The amount of share-based compensation expense recognized during the three months ended July 31, 2023, was $47 (2022: $467).

9. Financial Instruments

At July 31, 2023 the Company's financial assets include cash, restricted cash and short-term investments. The Company's financial liabilities include accounts payable and accrued liabilities. The Company uses the following hierarchy for determining and disclosing fair value of financial instruments:

Level 1: quoted (unadjusted) prices in active markets for identical assets or liabilities.
Level 2: other techniques for which all inputs have a significant effect on the recorded fair value which are observable, either directly or indirectly.
Level 3: techniques which use inputs that have a significant effect on the recorded fair value that are not based on observable market data.

 

The Company's cash, restricted cash, accounts payable and accrued liabilities approximate fair value due to their short terms to settlement. The fair value of short-term investments, which are classified as level 1 within the fair value hierarchy, is determined by obtaining the quoted market price of the short-term investment and multiplying it by foreign exchange rate, if applicable, and the quantity of shares held by the Company.

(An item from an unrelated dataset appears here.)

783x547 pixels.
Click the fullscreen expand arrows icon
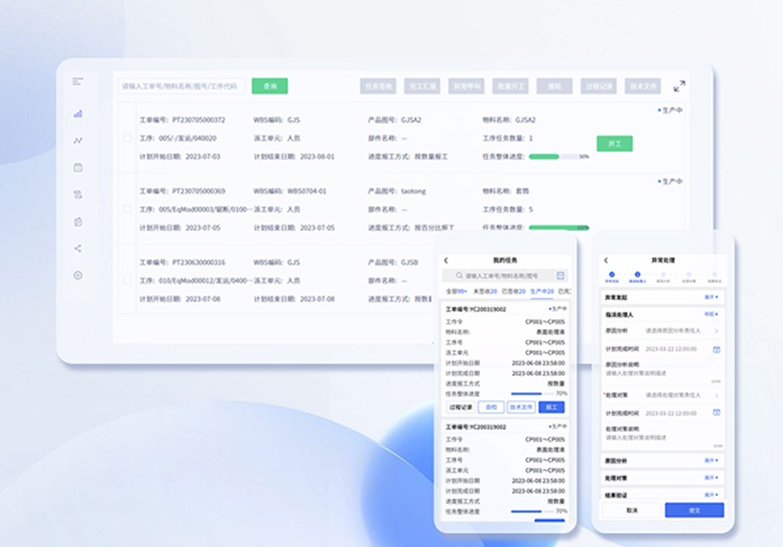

9.1 Financial risk management objectives and policies

The financial risk arising from the Company's operations are credit risk, liquidity risk, commodity price risk, currency risk and other price risk. These risks arise from the normal course of operations and all transactions undertaken are to support the Company's ability to continue as a going concern. The risks associated with these financial instruments and the policies on how the Company mitigates these risks are set out below. Management manages and monitors these exposures to ensure appropriate measures are implemented in a timely and effective manner.

 

11


 

Uranium Royalty Corp.

Notes to Condensed Interim Consolidated Financial Statements

(Unaudited, expressed in thousands of Canadian dollars unless otherwise stated)

img241105342_5.jpg 

 

 

 

9. Financial Instruments (continued)

9.2 Credit risk

Credit risk is the risk of an unexpected loss if a customer or third party to a financial instrument fails to meet its contractual obligations. Credit risk for the Company is primarily associated with the Company's bank balances. The Company holds cash with a Canadian chartered financial institution of which the majority of its bank balances is uninsured as at July 31, 2023. The Company's maximum exposure to credit risk is equivalent to the carrying value of its cash and restricted cash balance.

9.3 Liquidity risk

Liquidity risk is the risk that the Company will not be able to settle or manage its obligations associated with financial liabilities. To manage liquidity risk, the Company closely monitors its liquidity position and ensures it has adequate sources of funding to finance its projects and operations. The Company believes that, taking into account its current cash reserves and other liquid assets, it has sufficient working capital for its present obligations for at least the next twelve months commencing from July 31, 2023. The Company's working capital (current assets less current liabilities) as at July 31, 2023 was $132,264. The Company's accounts payable and accrued liabilities are expected to be realized or settled within a one-year period.

9.4 Commodity price risk

The Company's future profitability will be dependent on the royalty income to be received from mine operators. Royalties are based on a percentage of the minerals or the products produced, or revenue or profits generated from the property which is typically dependent on the prices of the minerals the property operators are able to realize. Mineral prices are affected by numerous factors such as interest rates, exchange rates, inflation or deflation and global and regional supply and demand.

9.5 Currency risk

Financial instruments that impact the Company's net loss or other comprehensive income due to currency fluctuations include short-term investments denominated in UK pounds sterling and cash denominated in U.S. dollars. The impact of a Canadian dollar change against UK pounds sterling on short-term investments by 10% at July 31, 2023 would have an impact, net of tax, of approximately $3,165 on other comprehensive income. The impact of a Canadian dollar change against U.S. dollars on cash by 10% would have an impact of approximately $291 on net loss for three months ended July 31, 2023.

9.6 Other price risk

The Company is exposed to equity price risk as a result of holding investing in other mining companies. The Company does not actively trade these investments. The equity prices of these investments are impacted by various underlying factors including commodity prices. Based on the Company's short-term investments held as at July 31, 2023, a 10% change in the equity prices of these investments would have an impact, net of tax, of approximately $3,731 on other comprehensive income.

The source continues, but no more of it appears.